§ Directions: Based on the entries below, how many lines contain the word "agent"? Respond with only the number.

§ Data excerpts:
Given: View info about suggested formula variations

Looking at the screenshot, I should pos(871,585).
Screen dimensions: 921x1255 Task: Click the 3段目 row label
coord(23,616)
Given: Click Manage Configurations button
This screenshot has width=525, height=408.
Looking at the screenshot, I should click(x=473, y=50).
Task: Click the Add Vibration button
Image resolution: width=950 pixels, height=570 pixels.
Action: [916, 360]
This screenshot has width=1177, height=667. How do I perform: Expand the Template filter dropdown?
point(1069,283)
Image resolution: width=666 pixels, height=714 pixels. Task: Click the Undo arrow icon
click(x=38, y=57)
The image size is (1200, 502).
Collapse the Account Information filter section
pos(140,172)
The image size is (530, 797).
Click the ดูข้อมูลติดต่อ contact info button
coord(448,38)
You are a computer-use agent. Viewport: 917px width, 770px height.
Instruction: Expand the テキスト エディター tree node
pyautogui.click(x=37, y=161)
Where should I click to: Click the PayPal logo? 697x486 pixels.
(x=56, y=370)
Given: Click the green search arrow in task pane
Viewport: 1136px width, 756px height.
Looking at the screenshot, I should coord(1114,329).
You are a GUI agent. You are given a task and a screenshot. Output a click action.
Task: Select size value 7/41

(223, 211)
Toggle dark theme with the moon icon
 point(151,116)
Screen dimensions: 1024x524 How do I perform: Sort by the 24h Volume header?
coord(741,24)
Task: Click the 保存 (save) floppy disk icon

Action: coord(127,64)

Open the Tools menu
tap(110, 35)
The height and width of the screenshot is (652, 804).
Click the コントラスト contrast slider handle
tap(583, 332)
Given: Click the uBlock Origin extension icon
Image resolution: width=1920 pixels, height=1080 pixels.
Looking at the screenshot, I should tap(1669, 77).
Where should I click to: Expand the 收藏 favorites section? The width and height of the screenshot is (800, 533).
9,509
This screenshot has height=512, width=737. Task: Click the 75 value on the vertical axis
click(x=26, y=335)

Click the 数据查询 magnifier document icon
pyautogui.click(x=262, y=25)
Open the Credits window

§ Response to the task: 2